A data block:
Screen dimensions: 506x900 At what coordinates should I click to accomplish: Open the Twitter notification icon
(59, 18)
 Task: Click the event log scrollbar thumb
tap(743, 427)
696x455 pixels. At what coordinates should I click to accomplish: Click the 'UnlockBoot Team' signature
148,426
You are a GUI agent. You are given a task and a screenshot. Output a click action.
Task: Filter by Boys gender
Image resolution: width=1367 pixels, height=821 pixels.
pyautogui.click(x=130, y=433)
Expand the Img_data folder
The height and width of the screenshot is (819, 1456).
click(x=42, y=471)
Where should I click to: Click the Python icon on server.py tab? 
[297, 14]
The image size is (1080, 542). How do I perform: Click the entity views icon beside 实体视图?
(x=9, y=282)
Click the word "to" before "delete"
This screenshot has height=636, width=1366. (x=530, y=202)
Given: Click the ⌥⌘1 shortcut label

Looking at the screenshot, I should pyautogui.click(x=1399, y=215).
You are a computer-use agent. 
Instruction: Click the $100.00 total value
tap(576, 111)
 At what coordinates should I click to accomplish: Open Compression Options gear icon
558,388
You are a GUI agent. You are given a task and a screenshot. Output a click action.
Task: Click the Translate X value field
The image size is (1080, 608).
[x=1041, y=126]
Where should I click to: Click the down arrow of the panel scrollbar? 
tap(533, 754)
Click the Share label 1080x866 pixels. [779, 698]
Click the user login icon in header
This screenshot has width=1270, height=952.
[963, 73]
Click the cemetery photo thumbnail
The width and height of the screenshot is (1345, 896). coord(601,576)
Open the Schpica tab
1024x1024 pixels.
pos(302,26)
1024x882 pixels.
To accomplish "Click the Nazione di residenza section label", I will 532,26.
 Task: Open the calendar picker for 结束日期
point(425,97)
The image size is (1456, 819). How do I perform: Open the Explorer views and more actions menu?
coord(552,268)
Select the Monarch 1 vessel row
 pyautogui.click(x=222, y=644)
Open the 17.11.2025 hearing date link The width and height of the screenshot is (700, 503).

AIM OF THE EXERCISE
Pull out every line in the items above that contains the string "screenshot".

TASK RESPONSE
You are a GUI agent. You are given a task and a screenshot. Output a click action.
The height and width of the screenshot is (819, 1456).
This screenshot has height=636, width=1366. (x=530, y=202)
Looking at the screenshot, I should pyautogui.click(x=1399, y=215).
You are a GUI agent. You are given a task and a screenshot. Output a click action.
This screenshot has width=1270, height=952.
The width and height of the screenshot is (1345, 896). coord(601,576)
Open the 17.11.2025 hearing date link The width and height of the screenshot is (700, 503).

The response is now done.